◆ Description of the task: Every line in the records below with the string "computer" is to be copied out.

◆ Source data:

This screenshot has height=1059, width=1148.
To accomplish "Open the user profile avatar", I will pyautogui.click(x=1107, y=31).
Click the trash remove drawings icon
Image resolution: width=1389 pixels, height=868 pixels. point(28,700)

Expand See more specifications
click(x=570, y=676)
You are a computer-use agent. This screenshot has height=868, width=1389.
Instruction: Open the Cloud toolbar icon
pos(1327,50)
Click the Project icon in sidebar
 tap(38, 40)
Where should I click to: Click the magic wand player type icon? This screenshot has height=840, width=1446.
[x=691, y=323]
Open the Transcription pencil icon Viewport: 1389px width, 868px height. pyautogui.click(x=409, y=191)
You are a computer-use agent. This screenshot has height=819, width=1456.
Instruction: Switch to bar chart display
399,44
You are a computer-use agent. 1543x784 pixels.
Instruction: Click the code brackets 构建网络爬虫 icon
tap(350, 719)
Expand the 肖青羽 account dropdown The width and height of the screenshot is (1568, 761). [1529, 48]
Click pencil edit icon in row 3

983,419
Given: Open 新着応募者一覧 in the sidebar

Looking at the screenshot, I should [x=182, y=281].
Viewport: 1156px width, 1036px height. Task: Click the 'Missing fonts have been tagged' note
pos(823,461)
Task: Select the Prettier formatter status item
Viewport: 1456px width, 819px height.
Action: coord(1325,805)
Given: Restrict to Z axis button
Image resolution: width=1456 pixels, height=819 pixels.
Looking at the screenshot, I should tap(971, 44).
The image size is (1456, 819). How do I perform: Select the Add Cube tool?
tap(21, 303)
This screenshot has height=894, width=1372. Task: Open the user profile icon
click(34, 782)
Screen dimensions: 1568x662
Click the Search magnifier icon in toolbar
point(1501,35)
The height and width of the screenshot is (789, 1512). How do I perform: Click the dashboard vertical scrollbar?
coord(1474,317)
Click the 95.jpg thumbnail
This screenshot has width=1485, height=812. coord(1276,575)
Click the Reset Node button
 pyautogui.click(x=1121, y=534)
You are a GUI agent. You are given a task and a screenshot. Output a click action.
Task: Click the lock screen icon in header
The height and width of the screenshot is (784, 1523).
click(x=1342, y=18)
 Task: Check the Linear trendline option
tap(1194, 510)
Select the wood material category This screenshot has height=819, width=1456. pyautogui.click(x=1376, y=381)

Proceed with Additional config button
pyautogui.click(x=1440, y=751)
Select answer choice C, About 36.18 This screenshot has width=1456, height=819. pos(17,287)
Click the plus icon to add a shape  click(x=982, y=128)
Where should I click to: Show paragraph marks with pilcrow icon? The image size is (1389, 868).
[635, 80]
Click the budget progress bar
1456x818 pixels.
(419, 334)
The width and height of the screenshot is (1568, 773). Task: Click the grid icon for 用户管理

◆ Expected answer:
You are a computer-use agent. This screenshot has height=868, width=1389.
You are a computer-use agent. This screenshot has height=819, width=1456.
You are a computer-use agent. 1543x784 pixels.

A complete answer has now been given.